Recent data indicate that patients with HRLAPC represent a heterogeneous group with different outcomes depending on baseline characteristics, and it is conceivable that monotherapy may be sufficient for a (small) subgroup of patients. It should not be forgotten that some series of high-risk patients have shown that nearly 40% treated with RP alone [9] and nearly 30% treated with EBRT alone [10] had no evidence of relapse at 5 yr. These results suggest that patients with (very) good prognosis might benefit from surgery or RT alone, with excellent long-term survival. Conversely, patients in the poorest prognosis subgroup (GS >7 and stage cT3–4 and/or PSA >20 ng/ml) needed a multimodal strategy. This argues for careful patient selection in decision-making and the need to develop new treatment strategies to improve survival outcomes. Several studies testing chemohormonal or second-generation antiandrogen therapy as part of neoadjuvant treatment have shown promising results in terms of pathological response, but long-term outcomes are still lacking.
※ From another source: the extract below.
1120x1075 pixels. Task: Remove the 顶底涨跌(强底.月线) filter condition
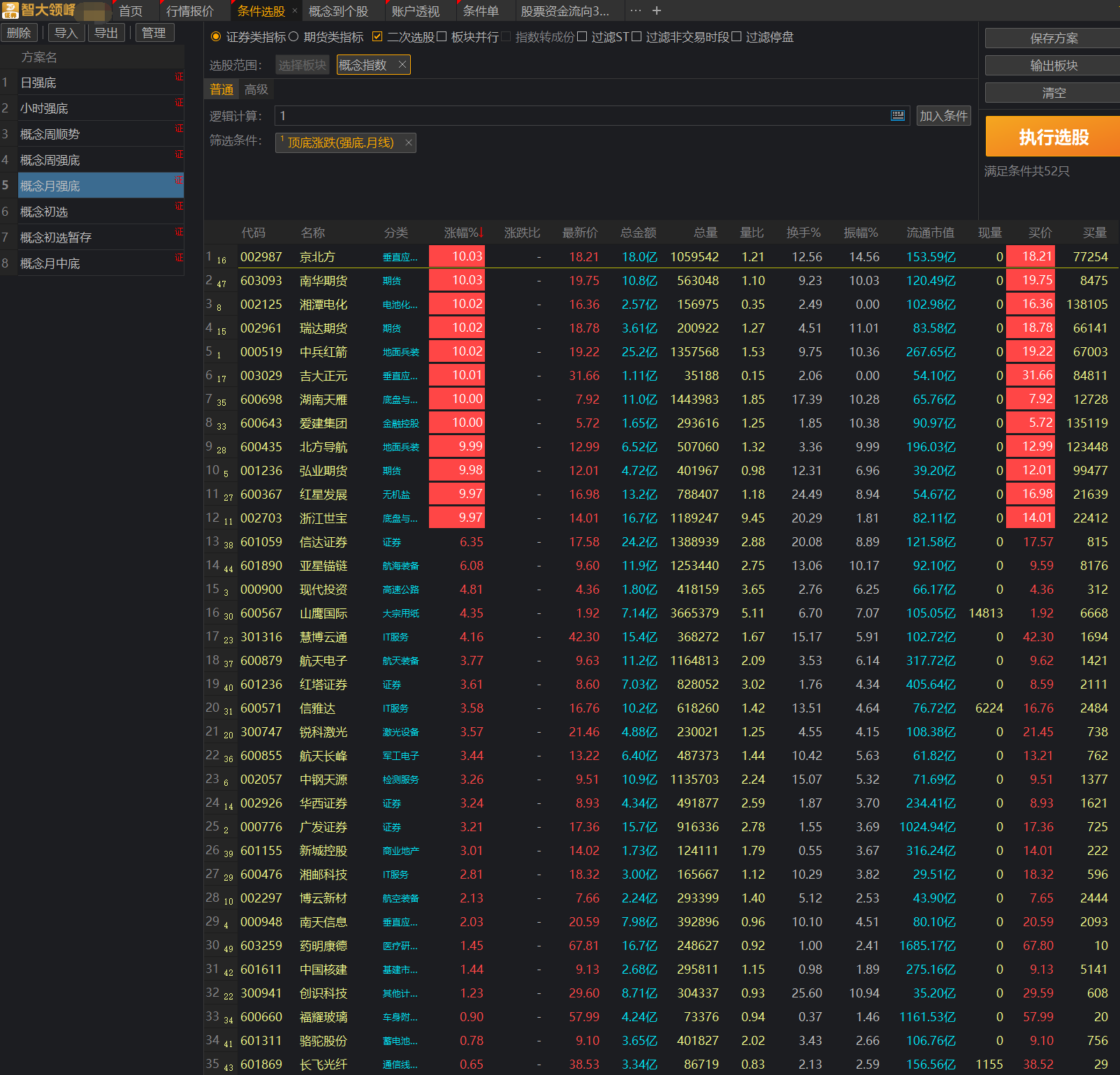[409, 142]
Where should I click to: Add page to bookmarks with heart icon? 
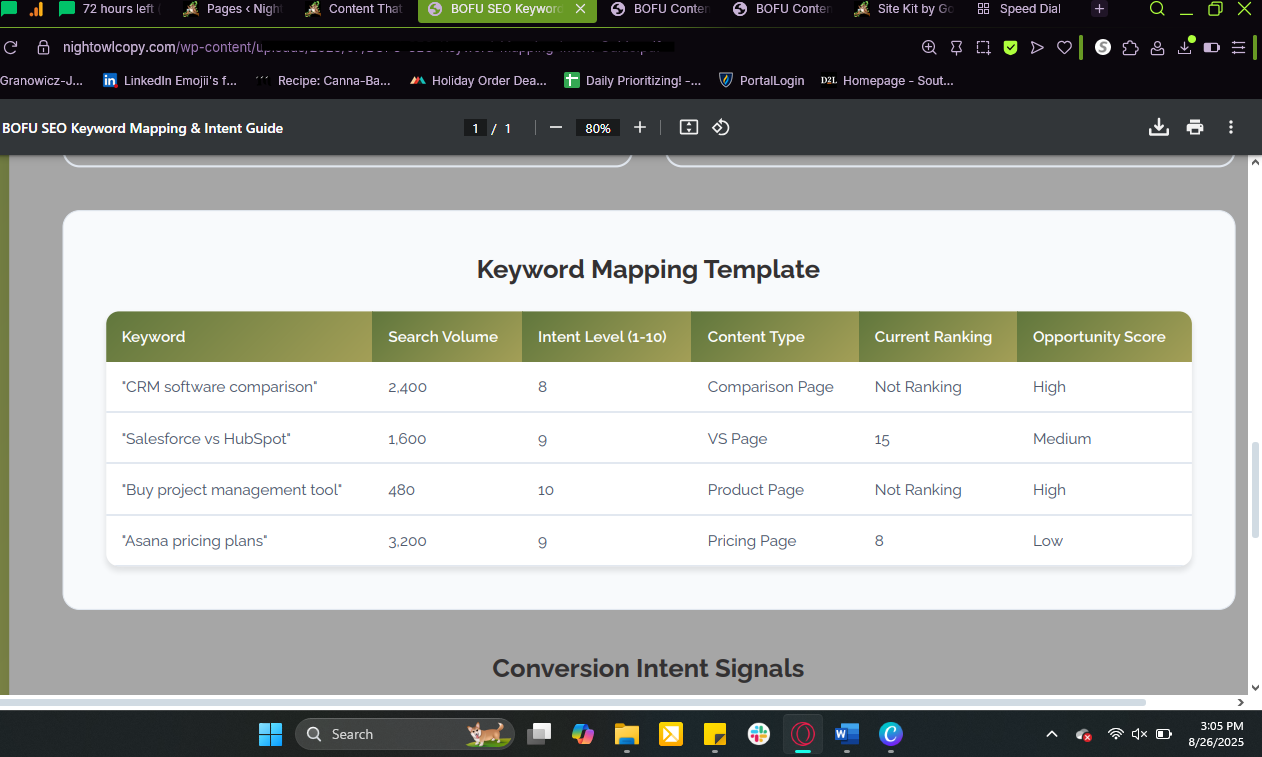1065,48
In conclusion, the strong data available indicate that a multimodal strategy remains the backbone of treatment for patients with HRLAPC. RP (in a multimodal approach) and long-term ADT with EBRT are currently recommended as first-line treatments. Initial tumor characteristics (GS, T stage) and the toxicity profiles of the treatments should be part of the decision. Patients should be well informed on the basis of current data and possibly included in RCTs. Future directions should focus on identifying the highly selected subgroup of patients for whom monotherapy would be sufficient, as suggested by several series. Therapeutic decision-making will certainly be redefined in light of recent advances in imaging (prostate-specific membrane antigen positron emission tomography/computed tomography), genomic biomarkers, and new drug developments.

The authors have nothing to disclose.